Cela fait des décennies que le numéro un américain cherchait à devenir un acteur de poids en Europe face à DHL (Deutsche Post) et UPS. Il avait commencé en ouvrant un hub européen… à Bruxelles (Zaventem) en 1985. Hub qu’il avait fermé 1992 (on l’a oublié). L’entreprise est revenue en ouvrant de nouveau un hub européen à Roissy-Charles de Gaulle en 1999, fortement aidé par les collectivités locales. Voilà donc 20 ans qu’elle développe ce centre de tri, où travaille à présent 2.500 personnes.

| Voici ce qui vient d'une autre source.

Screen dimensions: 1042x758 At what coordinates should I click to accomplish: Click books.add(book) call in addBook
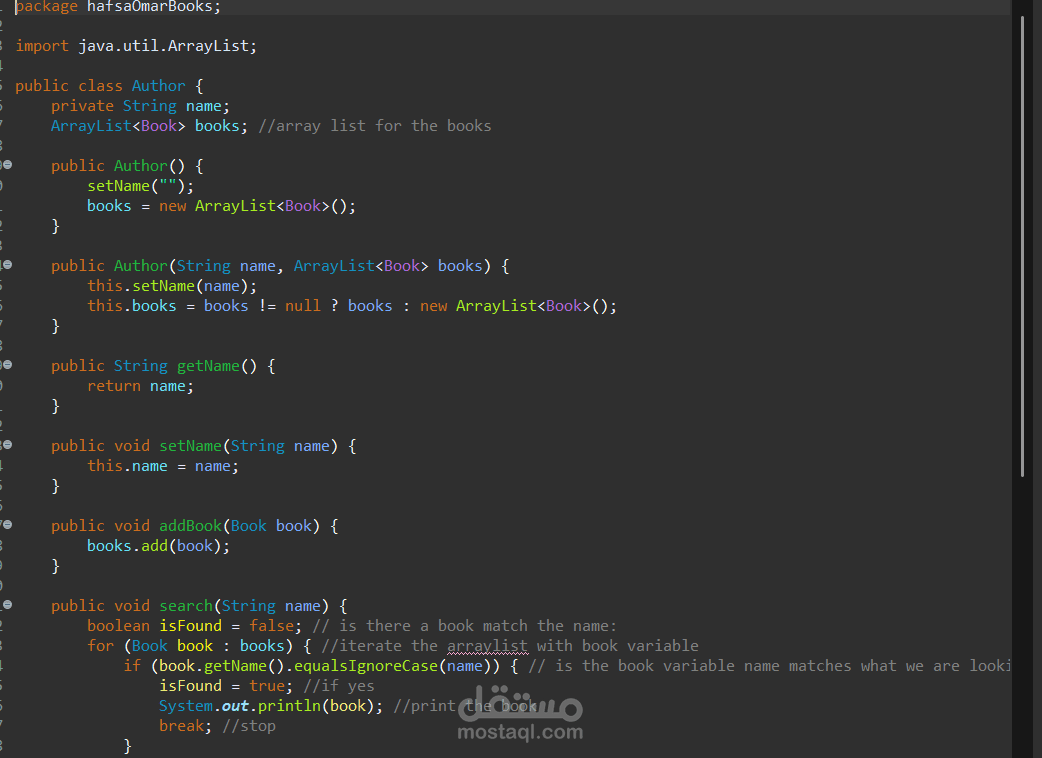point(158,546)
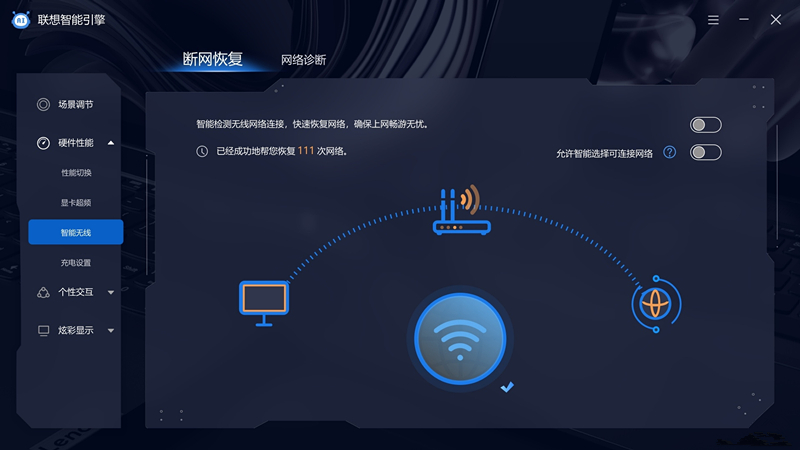Image resolution: width=800 pixels, height=450 pixels.
Task: Expand the 个性交互 section arrow
Action: (111, 292)
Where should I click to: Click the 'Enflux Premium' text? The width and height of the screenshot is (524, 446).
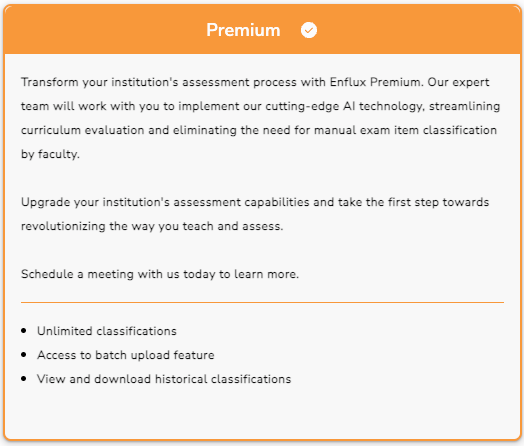click(375, 82)
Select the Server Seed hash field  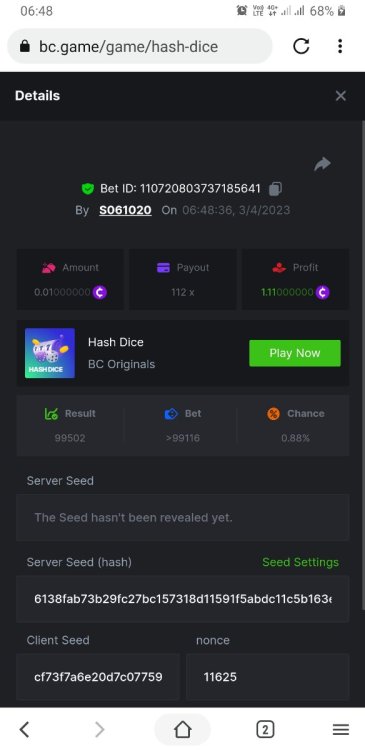pyautogui.click(x=183, y=599)
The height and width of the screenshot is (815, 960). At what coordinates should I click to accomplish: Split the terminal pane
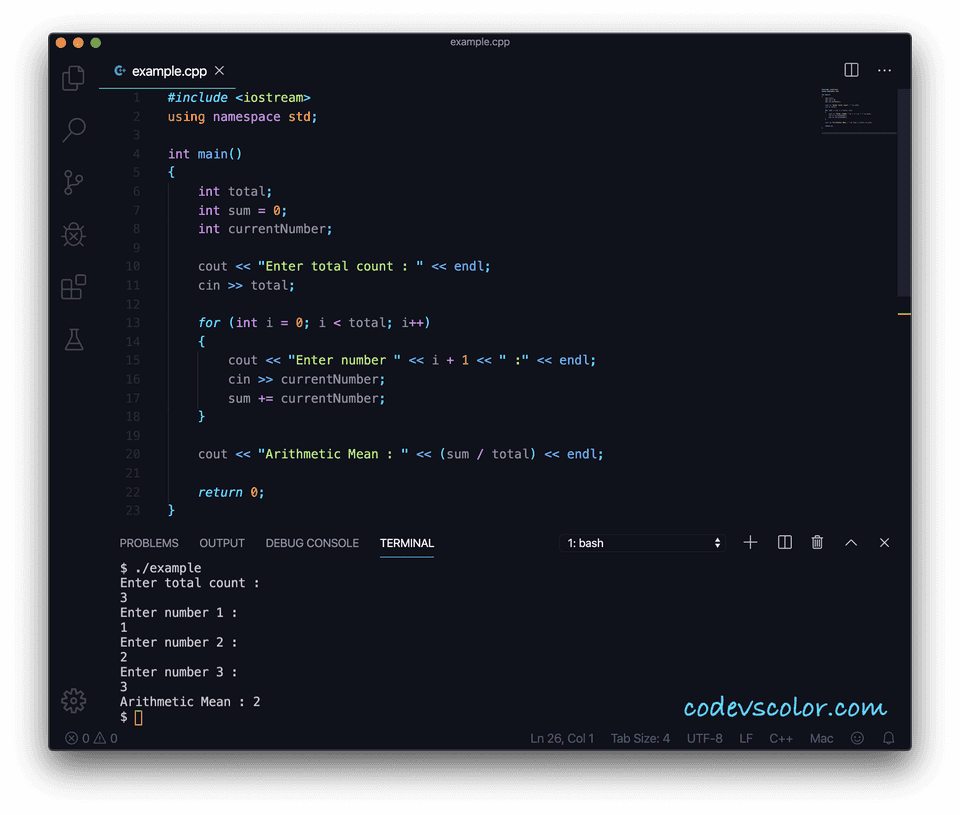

La fusion qui n’en finissait pas
La pression des actionnaires de FedEx est forte car les retards pour absorber TNT ont énervé certains investisseurs, dépités par l’escalade des coûts de restructuration. Au rachat d’un montant de 4,8 milliards de dollars s’est en effet ajouté 1,7 milliard de frais de restructuration, soit le double de ce qui était prévu. La sévérité de l’opération actuelle est à la mesure des déconvenues passées. FedEx promet que l’intégration produira, à partir de 2024, un gain de 275 à 350 millions de dollars par an.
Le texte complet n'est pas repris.